In light of Respondent’s default, the facts stated in the Complaint remain uncontested. As the Respondent has failed to submit a response to the Complaint, the Panel may accept all Complainant’s allegations as true (see WIPO Case No. D2002-0912 Sammy's Management Company v. Keith Wimbley, referring to: WIPO Case No. D2000-0009 Talk City, Inc. v. Michael Robertson). The facts included in the Complaint are, therefore, accepted as true:

"7. Microsoft is a well-known, worldwide provider of computer software and related products and services, including products and services designed for use through the Internet. Since its inception in 1975, Microsoft has created software and Internet services for use in the workplace, home, and education.

8. Microsoft’s products and services include computer operating systems, client/server applications, business and consumer productivity applications, software programming tools, interactive media programs, Internet platform and development tools, computer input devices, online information and entertainment services, electronic commerce services, and computer publications.

9. Microsoft’s many products and services include various "photo-imaging" products. Microsoft Picture-It!® is among Microsoft’s many photo-imaging products. Microsoft Picture-It!® provides a complete set of photo editing tools that allow computer users to edit, matte and frame photos, add clip art to their images, and share photos with other computer users. Microsoft also offers Microsoft Design Gallery Live, available as part of Microsoft Office Home Edition, which provides clip art and letter templates for computer users. In addition, Microsoft offers digital photography services as part of Windows® XP Home Edition, which allow users of that software to, among other things, create their own photo albums and photo slideshows, and to share photos with other persons by electronic mail and over the Internet. Furthermore, Microsoft TV Photo Viewer allows users to create digital photo albums that can then be displayed on a regular television.

10. Microsoft offers these goods and services to the public under the federally registered trademark "MICROSOFT" (the "MICROSOFT Mark"). The United States Patent and Trademark Office has granted federal trademark registrations for the MICROSOFT Mark in numerous classes of goods and services, including, without limitation: computer programs, computer hardware, information services in the fields of entertainment, movies and sports, interactive electronic retailing and on-line ordering and information systems, restaurant and travel information and reservations, electronic mail services, and books and reference materials. True and correct copies of certain of Microsoft’s trademark registrations for the MICROSOFT Mark are attached [to the Complaint] collectively as Exhibit D.

# SET TASKS
(a) Using the Microsoft excerpt, decide whether each statement agrees with it. Answer yes or no for each and quote the words that decide it.
(i) Microsoft began in 1975.
(ii) Microsoft Design Gallery Live comes as part of Windows XP Home Edition.
(iii) Microsoft TV Photo Viewer lets users show digital photo albums on a regular television.
(b) In the Microsoft excerpt, which exhibit holds the copies of Microsoft's trademark registrations for the MICROSOFT Mark?

# DATASET CONTENT
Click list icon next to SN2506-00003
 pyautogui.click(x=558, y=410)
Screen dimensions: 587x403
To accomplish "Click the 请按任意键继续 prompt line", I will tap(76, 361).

# ANSWERS FOR THIS EXERCISE
(a)
(i) Yes: "Since its inception in 1975"
(ii) No: "available as part of Microsoft Office Home Edition"
(iii) Yes: "allows users to create digital photo albums that can then be displayed on a regular television"

(b) Exhibit D.